── EXERCISE INPUTS ──

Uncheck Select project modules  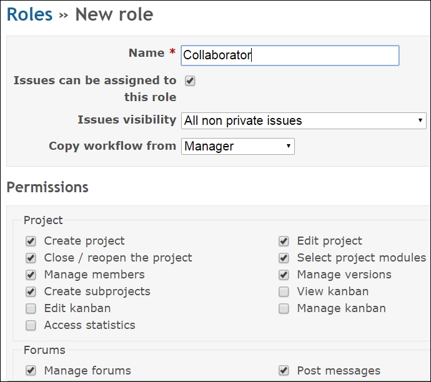284,258
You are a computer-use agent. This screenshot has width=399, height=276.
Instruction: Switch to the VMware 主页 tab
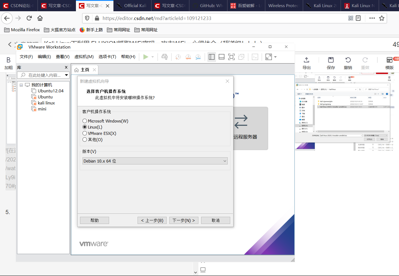(x=85, y=70)
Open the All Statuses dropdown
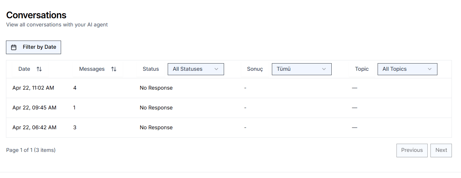461x178 pixels. click(196, 69)
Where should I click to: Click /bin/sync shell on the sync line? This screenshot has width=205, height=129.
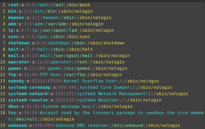78,37
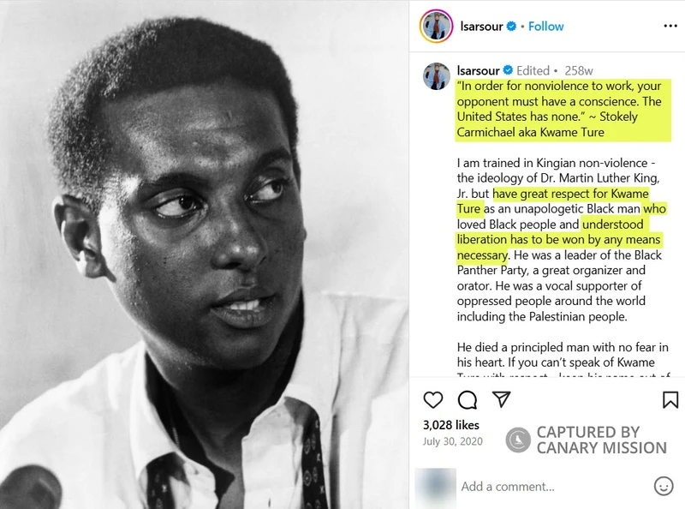The width and height of the screenshot is (685, 509).
Task: Focus the Add a comment field
Action: pyautogui.click(x=548, y=486)
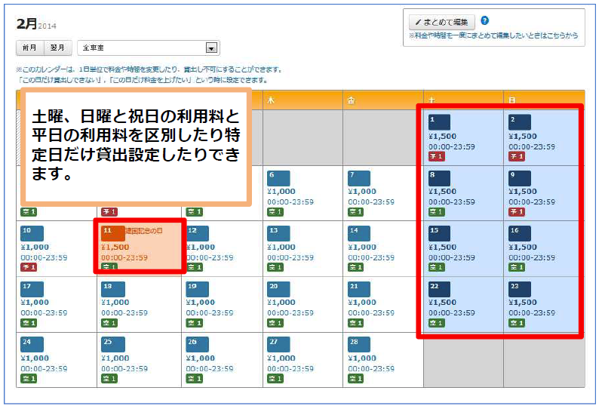Click the 00:00-23:59 time on February 13
Screen dimensions: 602x409
pyautogui.click(x=290, y=257)
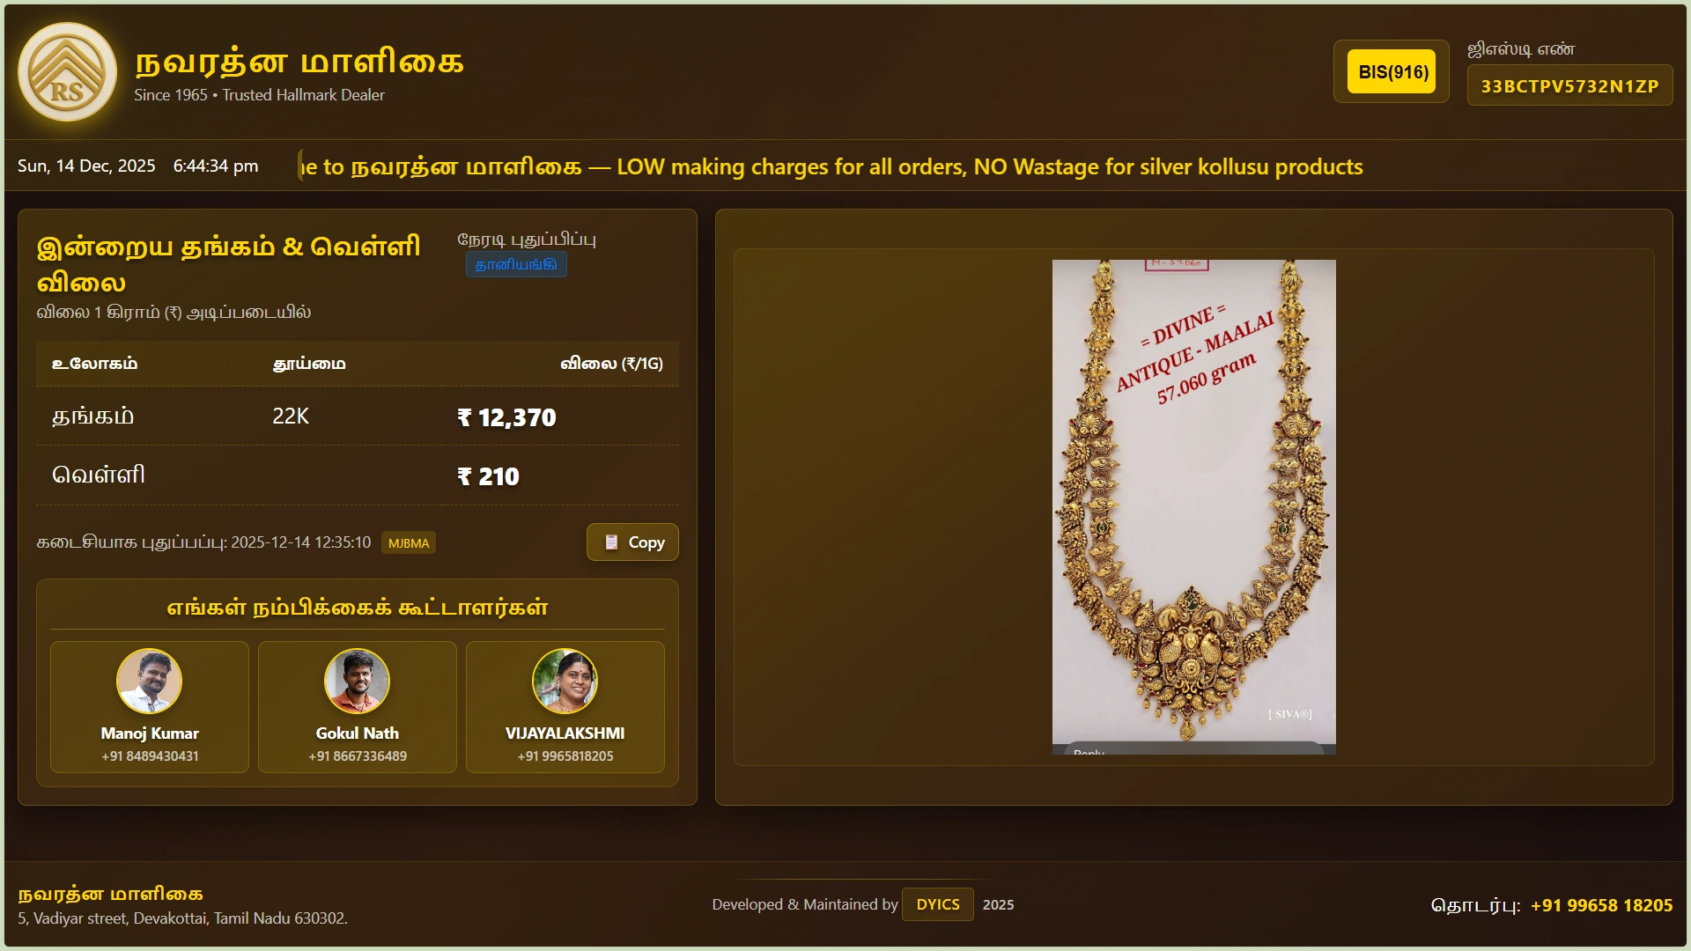Select the GST number 33BCTPV5732N1ZP

[x=1569, y=85]
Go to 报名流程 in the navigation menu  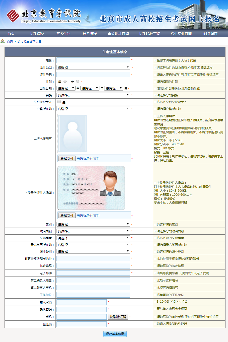coord(90,34)
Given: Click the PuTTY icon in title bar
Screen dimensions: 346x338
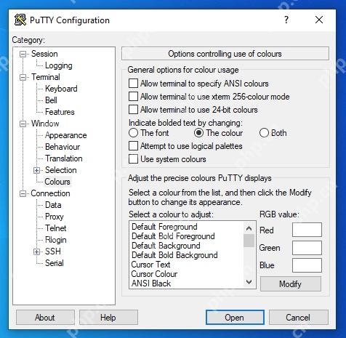Looking at the screenshot, I should (x=20, y=20).
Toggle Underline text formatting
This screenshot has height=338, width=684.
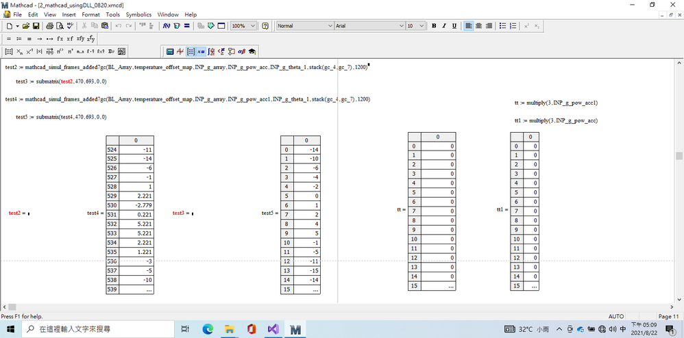[454, 26]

───

WRITTEN PROBLEM
Copy out the lines from the one containing "Toggle Underline text formatting" through the last line of the records, both ends included, and leave the pictures out of your answer.

EXERCISE SOLUTION
Toggle Underline text formatting
This screenshot has height=338, width=684.
[454, 26]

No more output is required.